In the climb today I noticed that the FMC was commanding an N1 of 100.1% which set me thinking about N1 limitations. On looking at the manual, I noticed that the N1 limitation overall for the engine is something like 105%. Furthermore I noticed that there were several inches of play left in the thrust levers when 100.1% was set. Presumably pushing them all the way forward to the stops would take the engines to the red line limitation?
Could someone explain why the limit isn't 100%?! To me, it doesn't seem to make sense that you can go above 100% ever, but I'm sure someone with a more encyclopaedic knowledge of these things can explain better?

Other a/c or engines have N1 limits of 117.5%.

So the old statement "they're giving 110%" means that they're actually not trying as hard as they could.

Thanks - but do you know why?

My understanding is that the 100% RPM value for an engine is the point at which the engine produces the ground level rated thrust and will do so all day if asked.

For those engines that allow in excess of 100% there will be some time limit defined by the engine manufacturer at which the engine may be run (beyond which damage may occur), which will produce some greater thrust value.

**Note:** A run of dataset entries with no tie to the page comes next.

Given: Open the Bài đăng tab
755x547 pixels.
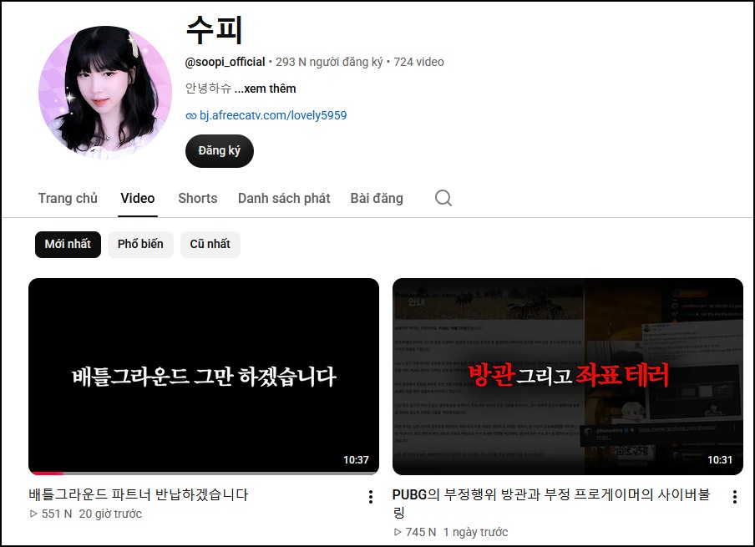Looking at the screenshot, I should click(377, 199).
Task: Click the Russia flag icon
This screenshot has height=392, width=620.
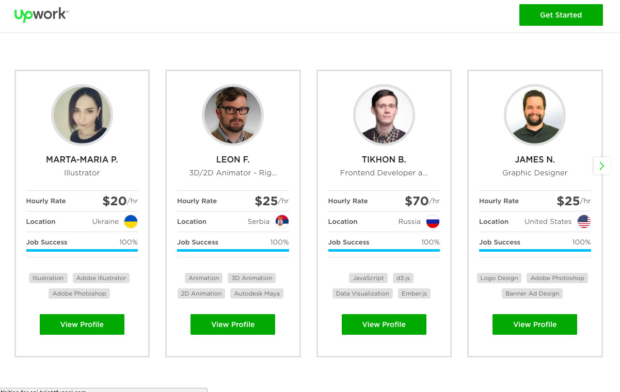Action: [x=433, y=222]
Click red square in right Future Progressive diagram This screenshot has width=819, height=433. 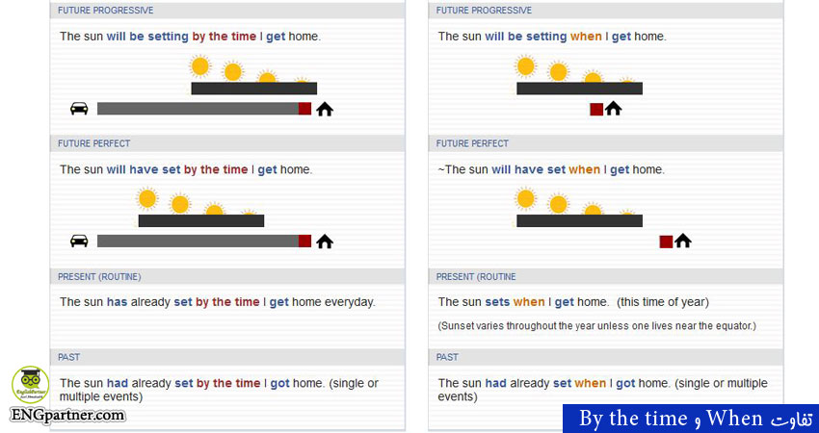click(x=596, y=110)
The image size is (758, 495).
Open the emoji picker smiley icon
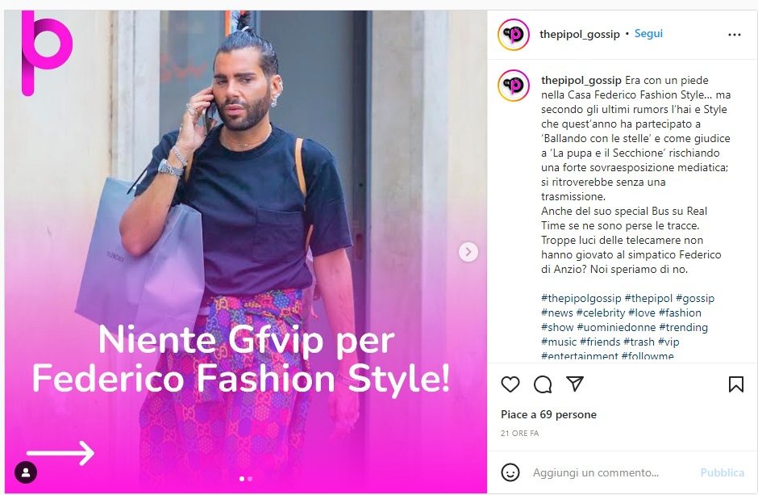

For example I believe the takeoff thrust setting for a 737NG is 101.5% N1.

- GY

P.S. There are certainly others who regularly contribute to this forum with more knowledge related to this topic area.

In an attempt to KISS (others may add)

There are performance N1 limitation values based on fan aero and mechanical N1 limitation values based on stress. The installer knows the relationships. Depending on the conditions of the day you can operate above the 100% gage reading to achieve maximum permitted thrust (like somebody said 105% or even 117% depnding on the engine specs. However mechanically you will be in do-do if you go much above 105% of permitted redline speed (in the manuals). The first thing that gets you into trouble with N1 is running into unsafe vibration modes e.g. the National airlines DC10 CF6 fan. The second thing that gets you into trouble is rotor disk growth and blade wear and the last thing would be rotor burst (extremely unlikely given that it would take higher than 130% of rediline.)

I have a feeling that its something to do with pressure.

If the engine is pressure rated (ie certified to a max pressure) then the max N1 setting is different for different pressure altitudes. At SLP it could be 100% but at 10,000' it could be 102%, 20,000 104% etc.

The FMC can calculate all this and so sets its limit (red line on the gauges) if im not mistaken firewalling the thrust levers will give you to the red line at any altitude/phase of flight.

Im not sure you can overstress the engines with the EEC's in normal mode as there is a protection system on the -800

Please do correct me as I want to learn too!

edited to add the EEC's comment

Limits -

CF6 - 117.0
CF6 - 117.5 different model CF6
RR - 108.4

737 - red line

Maybe a RR or GE engineer can explain the details. I can't.

There ıs an explanatıon the 100 percent N1 etc of thıs ın the flıght testıng sectıon, probaby more easy readıng

Thanks Avenger...

http://www.pprune.org/flight-testing...at-100-n1.html

Engines are NOT limited ONLY by N1

but by lower limit of the next 3:

N1

Temp like EGT etc...

and Burner Pressure, given by EPR etc...